Raw data below:

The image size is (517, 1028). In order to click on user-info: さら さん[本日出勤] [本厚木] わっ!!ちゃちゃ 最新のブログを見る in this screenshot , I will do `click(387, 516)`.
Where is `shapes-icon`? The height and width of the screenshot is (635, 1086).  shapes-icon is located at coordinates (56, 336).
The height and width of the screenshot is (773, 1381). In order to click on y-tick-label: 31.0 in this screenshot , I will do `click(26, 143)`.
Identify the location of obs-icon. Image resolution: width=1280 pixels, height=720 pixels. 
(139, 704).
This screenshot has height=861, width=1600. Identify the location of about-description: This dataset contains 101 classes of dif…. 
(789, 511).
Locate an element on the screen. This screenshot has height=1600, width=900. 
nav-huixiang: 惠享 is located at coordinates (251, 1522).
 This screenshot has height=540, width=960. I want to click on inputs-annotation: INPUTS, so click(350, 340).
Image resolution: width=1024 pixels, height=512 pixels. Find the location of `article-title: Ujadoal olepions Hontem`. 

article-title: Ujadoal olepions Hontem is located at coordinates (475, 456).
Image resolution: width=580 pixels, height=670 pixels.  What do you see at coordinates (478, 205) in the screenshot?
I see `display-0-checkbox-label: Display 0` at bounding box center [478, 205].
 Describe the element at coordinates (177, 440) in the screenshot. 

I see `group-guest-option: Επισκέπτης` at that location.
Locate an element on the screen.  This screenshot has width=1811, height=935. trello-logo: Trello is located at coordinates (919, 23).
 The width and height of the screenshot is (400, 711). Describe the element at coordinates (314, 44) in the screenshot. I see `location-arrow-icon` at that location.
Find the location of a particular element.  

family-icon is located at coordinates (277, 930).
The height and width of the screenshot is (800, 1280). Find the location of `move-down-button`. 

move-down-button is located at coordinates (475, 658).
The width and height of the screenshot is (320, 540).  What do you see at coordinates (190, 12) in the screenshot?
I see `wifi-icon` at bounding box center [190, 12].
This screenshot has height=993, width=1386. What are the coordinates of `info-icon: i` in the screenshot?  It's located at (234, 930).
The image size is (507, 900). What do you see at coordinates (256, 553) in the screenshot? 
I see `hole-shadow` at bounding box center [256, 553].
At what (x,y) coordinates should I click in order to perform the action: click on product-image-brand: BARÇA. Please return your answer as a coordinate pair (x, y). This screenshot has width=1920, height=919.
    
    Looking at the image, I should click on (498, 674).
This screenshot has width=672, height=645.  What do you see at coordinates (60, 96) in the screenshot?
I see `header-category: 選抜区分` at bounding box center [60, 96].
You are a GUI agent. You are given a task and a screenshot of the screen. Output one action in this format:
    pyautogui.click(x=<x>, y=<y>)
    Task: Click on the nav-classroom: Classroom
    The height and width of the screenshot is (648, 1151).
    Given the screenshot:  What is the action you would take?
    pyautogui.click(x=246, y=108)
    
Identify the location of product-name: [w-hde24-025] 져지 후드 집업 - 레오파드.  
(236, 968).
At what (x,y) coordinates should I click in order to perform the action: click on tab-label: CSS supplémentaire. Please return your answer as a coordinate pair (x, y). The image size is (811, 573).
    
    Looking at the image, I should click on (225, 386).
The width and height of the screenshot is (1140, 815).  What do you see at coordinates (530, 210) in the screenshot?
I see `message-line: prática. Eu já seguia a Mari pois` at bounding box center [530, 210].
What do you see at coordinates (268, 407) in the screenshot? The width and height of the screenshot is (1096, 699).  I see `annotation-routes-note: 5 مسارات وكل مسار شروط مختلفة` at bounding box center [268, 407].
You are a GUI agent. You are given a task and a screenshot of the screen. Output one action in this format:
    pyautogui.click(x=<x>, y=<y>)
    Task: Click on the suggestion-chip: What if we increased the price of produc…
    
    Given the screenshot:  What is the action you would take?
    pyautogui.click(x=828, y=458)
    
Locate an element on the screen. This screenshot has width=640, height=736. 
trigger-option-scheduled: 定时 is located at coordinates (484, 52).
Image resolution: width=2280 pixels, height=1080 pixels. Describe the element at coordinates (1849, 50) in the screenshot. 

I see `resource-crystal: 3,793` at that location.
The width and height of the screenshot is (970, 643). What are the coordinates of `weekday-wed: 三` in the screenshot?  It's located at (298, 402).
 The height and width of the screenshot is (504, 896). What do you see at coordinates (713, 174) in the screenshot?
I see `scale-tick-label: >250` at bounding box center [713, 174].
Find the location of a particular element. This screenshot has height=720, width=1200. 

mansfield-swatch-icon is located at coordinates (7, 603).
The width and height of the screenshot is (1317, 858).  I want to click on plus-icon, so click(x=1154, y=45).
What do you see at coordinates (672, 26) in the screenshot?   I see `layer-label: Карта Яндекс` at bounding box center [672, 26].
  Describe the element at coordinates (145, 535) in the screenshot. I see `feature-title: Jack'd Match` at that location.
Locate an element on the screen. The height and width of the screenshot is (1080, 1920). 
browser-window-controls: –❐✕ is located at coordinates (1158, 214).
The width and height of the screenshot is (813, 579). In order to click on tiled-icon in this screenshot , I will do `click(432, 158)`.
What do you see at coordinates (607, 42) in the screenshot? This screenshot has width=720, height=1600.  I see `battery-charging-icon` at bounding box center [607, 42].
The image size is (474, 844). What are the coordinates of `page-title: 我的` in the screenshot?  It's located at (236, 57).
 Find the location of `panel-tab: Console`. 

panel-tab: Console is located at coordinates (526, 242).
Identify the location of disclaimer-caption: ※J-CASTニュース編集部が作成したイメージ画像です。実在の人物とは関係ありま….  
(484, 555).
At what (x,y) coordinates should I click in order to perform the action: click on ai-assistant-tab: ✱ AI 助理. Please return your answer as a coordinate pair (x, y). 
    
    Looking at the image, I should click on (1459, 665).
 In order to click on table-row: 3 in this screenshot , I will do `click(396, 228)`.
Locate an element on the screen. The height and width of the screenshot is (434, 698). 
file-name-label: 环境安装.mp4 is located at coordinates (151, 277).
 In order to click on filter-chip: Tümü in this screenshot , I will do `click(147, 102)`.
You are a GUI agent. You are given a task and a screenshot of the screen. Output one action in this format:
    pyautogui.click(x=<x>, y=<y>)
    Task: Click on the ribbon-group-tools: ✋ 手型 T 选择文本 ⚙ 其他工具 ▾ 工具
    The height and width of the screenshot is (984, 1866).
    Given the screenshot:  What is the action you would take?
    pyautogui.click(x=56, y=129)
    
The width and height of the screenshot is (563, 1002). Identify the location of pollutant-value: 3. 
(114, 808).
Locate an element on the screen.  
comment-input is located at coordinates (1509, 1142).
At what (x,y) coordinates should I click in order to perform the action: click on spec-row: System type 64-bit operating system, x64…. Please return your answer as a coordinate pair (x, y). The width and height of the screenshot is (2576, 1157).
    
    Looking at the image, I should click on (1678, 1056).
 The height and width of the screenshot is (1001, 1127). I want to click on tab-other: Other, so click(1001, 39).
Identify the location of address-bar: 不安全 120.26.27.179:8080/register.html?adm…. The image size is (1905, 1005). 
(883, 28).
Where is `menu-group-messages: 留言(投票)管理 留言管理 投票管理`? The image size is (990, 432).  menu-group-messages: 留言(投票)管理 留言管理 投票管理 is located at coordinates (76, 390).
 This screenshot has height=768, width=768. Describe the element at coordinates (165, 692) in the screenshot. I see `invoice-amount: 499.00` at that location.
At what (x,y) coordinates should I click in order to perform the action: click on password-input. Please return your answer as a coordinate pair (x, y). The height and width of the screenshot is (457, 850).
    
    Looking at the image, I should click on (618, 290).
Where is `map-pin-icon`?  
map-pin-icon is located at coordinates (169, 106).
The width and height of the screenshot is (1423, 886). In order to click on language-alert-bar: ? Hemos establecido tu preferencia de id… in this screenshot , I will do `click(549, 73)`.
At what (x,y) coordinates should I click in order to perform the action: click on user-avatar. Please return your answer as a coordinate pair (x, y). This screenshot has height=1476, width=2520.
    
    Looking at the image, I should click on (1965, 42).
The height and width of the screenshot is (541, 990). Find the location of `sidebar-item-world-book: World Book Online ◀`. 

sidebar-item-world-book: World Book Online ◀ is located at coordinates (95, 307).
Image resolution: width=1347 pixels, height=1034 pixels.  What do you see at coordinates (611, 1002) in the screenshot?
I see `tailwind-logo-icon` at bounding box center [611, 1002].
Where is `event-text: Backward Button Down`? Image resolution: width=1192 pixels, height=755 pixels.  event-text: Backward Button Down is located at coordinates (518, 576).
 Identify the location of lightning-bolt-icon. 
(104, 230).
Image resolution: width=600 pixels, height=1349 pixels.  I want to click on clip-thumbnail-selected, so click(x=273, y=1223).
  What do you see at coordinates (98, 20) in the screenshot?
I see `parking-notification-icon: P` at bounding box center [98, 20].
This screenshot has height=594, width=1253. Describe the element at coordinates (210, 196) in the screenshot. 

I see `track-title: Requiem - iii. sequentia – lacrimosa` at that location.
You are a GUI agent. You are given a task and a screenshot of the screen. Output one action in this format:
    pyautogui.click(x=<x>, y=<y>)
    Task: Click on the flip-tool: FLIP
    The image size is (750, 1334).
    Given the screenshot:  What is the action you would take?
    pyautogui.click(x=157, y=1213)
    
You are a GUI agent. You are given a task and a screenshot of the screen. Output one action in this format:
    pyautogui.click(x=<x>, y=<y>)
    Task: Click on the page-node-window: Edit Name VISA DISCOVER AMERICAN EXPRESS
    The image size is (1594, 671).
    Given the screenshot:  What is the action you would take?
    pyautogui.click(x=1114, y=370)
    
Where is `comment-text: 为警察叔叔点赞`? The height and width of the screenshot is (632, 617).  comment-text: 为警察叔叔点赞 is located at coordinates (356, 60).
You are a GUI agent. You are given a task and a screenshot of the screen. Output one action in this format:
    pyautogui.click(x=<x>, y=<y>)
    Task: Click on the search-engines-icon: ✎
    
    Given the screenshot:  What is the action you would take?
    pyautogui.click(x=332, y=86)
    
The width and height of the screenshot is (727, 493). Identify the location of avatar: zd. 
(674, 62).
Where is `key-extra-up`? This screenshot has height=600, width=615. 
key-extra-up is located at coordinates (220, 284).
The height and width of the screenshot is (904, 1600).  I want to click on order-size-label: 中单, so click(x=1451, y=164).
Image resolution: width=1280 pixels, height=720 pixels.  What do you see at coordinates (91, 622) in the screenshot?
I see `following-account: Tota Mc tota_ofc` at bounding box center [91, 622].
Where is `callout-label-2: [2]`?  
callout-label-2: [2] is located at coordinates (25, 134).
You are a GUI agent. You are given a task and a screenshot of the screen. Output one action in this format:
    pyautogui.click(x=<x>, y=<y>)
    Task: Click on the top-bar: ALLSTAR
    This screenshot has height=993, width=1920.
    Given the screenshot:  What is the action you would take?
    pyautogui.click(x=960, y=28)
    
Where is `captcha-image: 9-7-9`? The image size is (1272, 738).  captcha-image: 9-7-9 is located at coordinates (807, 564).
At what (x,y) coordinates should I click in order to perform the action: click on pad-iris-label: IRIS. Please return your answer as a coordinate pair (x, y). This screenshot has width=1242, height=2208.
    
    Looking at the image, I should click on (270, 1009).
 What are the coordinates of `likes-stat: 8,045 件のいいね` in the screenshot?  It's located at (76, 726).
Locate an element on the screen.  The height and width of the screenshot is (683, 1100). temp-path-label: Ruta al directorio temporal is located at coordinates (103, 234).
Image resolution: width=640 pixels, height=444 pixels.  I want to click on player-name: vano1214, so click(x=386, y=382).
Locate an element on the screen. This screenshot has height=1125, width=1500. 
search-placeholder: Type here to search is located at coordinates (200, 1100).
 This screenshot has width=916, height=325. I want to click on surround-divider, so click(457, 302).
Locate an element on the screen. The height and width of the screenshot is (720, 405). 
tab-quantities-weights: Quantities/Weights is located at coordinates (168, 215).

End of Raw data.

Request: Rewrite the rows starting at the line containing "is (2576, 1157)." and ending at the line containing "Looking at the image, I should click on (618, 290)." as a numbered list, dropping any blank lines.

Your solution:
1. At what (x,y) coordinates should I click in order to perform the action: click on spec-row: System type 64-bit operating system, x64…. Please return your answer as a coordinate pair (x, y). The width and height of the screenshot is (2576, 1157).
2.     Looking at the image, I should click on (1678, 1056).
3.  The height and width of the screenshot is (1001, 1127). I want to click on tab-other: Other, so click(1001, 39).
4. Identify the location of address-bar: 不安全 120.26.27.179:8080/register.html?adm…. The image size is (1905, 1005). 
5. (883, 28).
6. Where is `menu-group-messages: 留言(投票)管理 留言管理 投票管理`? The image size is (990, 432).  menu-group-messages: 留言(投票)管理 留言管理 投票管理 is located at coordinates (76, 390).
7.  This screenshot has height=768, width=768. Describe the element at coordinates (165, 692) in the screenshot. I see `invoice-amount: 499.00` at that location.
8. At what (x,y) coordinates should I click in order to perform the action: click on password-input. Please return your answer as a coordinate pair (x, y). The height and width of the screenshot is (457, 850).
9.     Looking at the image, I should click on (618, 290).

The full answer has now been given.